Oil prices rose nearly 2% on Friday as tensions brewed again in the Middle East after a US Navy ship destroyed an Iranian drone in the Strait of Hormuz, a major chokepoint for global crude flows.
Benchmark crude prices were still on track for their biggest weekly decline in seven weeks, having fallen sharply earlier in the week on hopes for easing Middle East tensions as well as demand concerns and a dwindling storm impact.
Brent crude LCOc1 futures were up $1.17, or 1.9%, at $63.10 a barrel by 0505 GMT. Brent fell 2.7% on Thursday, falling for a fourth straight session, and was set for a weekly drop of more than 5%.

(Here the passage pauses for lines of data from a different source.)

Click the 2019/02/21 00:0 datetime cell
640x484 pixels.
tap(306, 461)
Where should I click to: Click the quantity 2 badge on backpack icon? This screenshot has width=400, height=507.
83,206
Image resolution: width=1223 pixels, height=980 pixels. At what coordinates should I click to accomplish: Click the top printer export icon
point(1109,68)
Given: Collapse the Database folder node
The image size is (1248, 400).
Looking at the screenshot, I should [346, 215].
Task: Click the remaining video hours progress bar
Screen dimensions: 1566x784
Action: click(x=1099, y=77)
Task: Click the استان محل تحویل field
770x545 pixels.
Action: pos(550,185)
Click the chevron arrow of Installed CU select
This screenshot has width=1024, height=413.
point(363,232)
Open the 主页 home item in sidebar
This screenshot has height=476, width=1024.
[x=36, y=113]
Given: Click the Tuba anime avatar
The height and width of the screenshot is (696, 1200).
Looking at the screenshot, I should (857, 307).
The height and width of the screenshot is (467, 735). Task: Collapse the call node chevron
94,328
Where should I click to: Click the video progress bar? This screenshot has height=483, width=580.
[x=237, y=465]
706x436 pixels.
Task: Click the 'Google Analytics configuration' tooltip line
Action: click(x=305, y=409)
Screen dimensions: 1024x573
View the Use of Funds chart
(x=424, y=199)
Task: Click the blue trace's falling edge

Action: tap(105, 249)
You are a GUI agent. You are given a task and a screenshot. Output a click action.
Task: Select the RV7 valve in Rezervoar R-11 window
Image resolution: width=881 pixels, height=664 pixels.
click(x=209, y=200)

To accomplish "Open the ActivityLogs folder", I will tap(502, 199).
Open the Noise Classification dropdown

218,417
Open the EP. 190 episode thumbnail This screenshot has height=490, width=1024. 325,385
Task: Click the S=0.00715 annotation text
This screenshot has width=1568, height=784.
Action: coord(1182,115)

West Texas Intermediate crude CLc1 futures rose 83 cents, or 1.5%, at $56.13 per barrel. They ended 2.6% lower in the previous session, and were headed for a weekly decline of more than 6%.
Indications that the US Federal Reserve will cut rates aggressively to support the economy were also behind Friday’s gains, said Stephen Innes, managing partner at Vanguard Markets.
“The Fed backstop and the report of the US Navy shooting down an Iranian drone are providing a modicum of support for oil markets amidst a very bearish landscape,” he said.
The United States said on Thursday that a US Navy ship had “destroyed” an Iranian drone in the Strait of Hormuz after the aircraft threatened the vessel, but Iran said it had no information about losing a drone.
Also on Thursday, two influential Federal Reserve officials sharpened the public case for acting to support the US economy, reviving bets the central bank may deliver a double-barreled interest rate cut this month.
Still, the longer-term outlook for oil has grown increasingly bearish.
The International Energy Agency (IEA) is reducing its 2019 oil demand growth forecast to 1.1 million barrels per day (bpd) from 1.2 million bpd previously due to a slowing global economy amid a US-China trade spat, its executive director said on Thursday.
The IEA may cut further if the global economy and especially China shows further weakness, Fatih Birol told Reuters.
“We do believe that oil market fundamentals are at an inflection point. Non-OPEC supply will grow by over 2 million bpd in 2020, while demand growth is weak,” said Jason Gammel, analyst at Jefferies.
“The OPEC+ decision to extend production cuts should be sufficient to draw down OECD inventories through the end of the year, but these cuts will need to be extended through 2020 just to keep the oil market near balance.”
Speculators have exited options positions that could have provided exposure to higher prices in the next several years, market participants said on Thursday.
US offshore oil and gas production has continued to return to service since Hurricane Barry passed through the Gulf of Mexico last week, triggering platform evacuations and output cuts.